The game is on a relatively small map, so you're not trekking around from world to world. You get to know the theater quite well, and the few people that you deal with. On one hand this is good, because you don't have hours of wandering back and forth to do. On the other hand, this can get frustrating. You've already talked to the main people involved ... but suddenly after doing one trigger action they've vanished, or have thought up something new to say? And you don't ask the obvious questions like 'where were you?' until much later? So you end up wandering around the theater, going back to every single room, going to talk to every person, multiple times until they move into their 'next stage' of conversation.
I played at the senior level, but found most of the puzzles extremely easy. The two puzzles I didn't solve immediately were both incredibly annoying. In one, I read the manual several times and tried everything I could think of to get the pieces to spin. I must have clicked on the pieces hundreds of times. But apparently I wasn't clicking on the piece in the exact right spot, and my boyfriend had to fight with it for a while before chancing on that. In the second sticker, I had a PDA with a secret code required to get into it. I had a wallet full of numbers including the character's boyfriend's birthday. I tried for eons to get various codes to work. The ending solution was a totally random one. In both cases I was very frustrated to have wasted so much time for that solution.
I actually lived in St Louis for a year, and my then-boyfriend worked at Wash U near a building they mention. I was impressed that they did their research well, mentioning streets and areas that exist around there. Unfortunately my ex in real life turned out to be pretty slimy, so during the game I was rooting for him to be caught in the theater when it collapsed :) It was both fun and bizarre to have all sorts of very recognizeable St Louis references come up in the story.

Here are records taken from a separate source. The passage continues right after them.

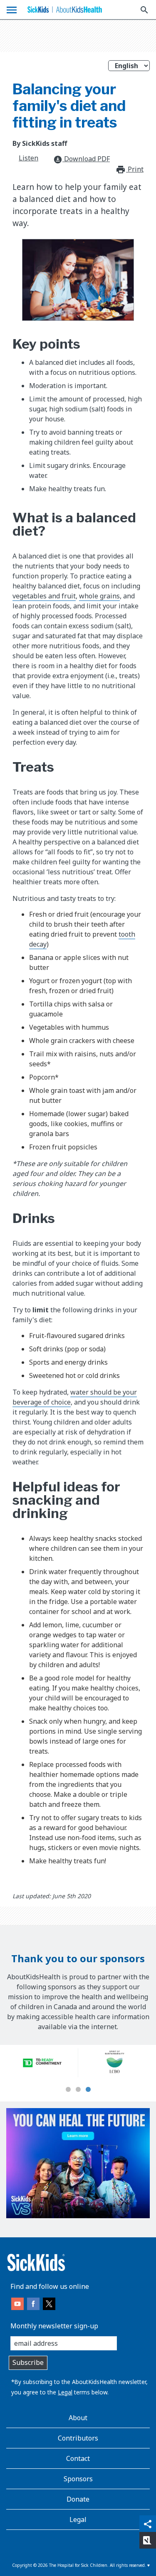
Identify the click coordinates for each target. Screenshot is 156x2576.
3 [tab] (88, 2090)
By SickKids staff (39, 143)
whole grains (99, 595)
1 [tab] (68, 2090)
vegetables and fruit (44, 595)
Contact (78, 2458)
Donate (78, 2499)
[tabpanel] (42, 2062)
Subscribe (28, 2362)
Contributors (78, 2438)
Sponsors (78, 2478)
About (78, 2417)
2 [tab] (78, 2090)
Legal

The scenes are very lovely, but they're all static. Unlike most modern day games that let you walk through an area smoothly, in this one you're restricted to moving through a 'picture book' of scenes, where you can only turn to certain angles. This made it frustrating when I wanted to go to a certain door or look a certain way. Often I had to circle around a few times to get pointed in the direction I wanted, or the game prevented me from looking at the object I wanted to see. Some drawers would open, others were magically withheld from you. It took away from the sense that you were really "there".
Still, except for the few nasty puzzles, the majority of the game was very pleasant, and lasted maybe 5-6 hours. If you have a walkthrough guide within reach while you play, you can enjoy the rest of the experience sort of like an 'animated story book', and it's great practice for the more advanced puzzle games that exist out there.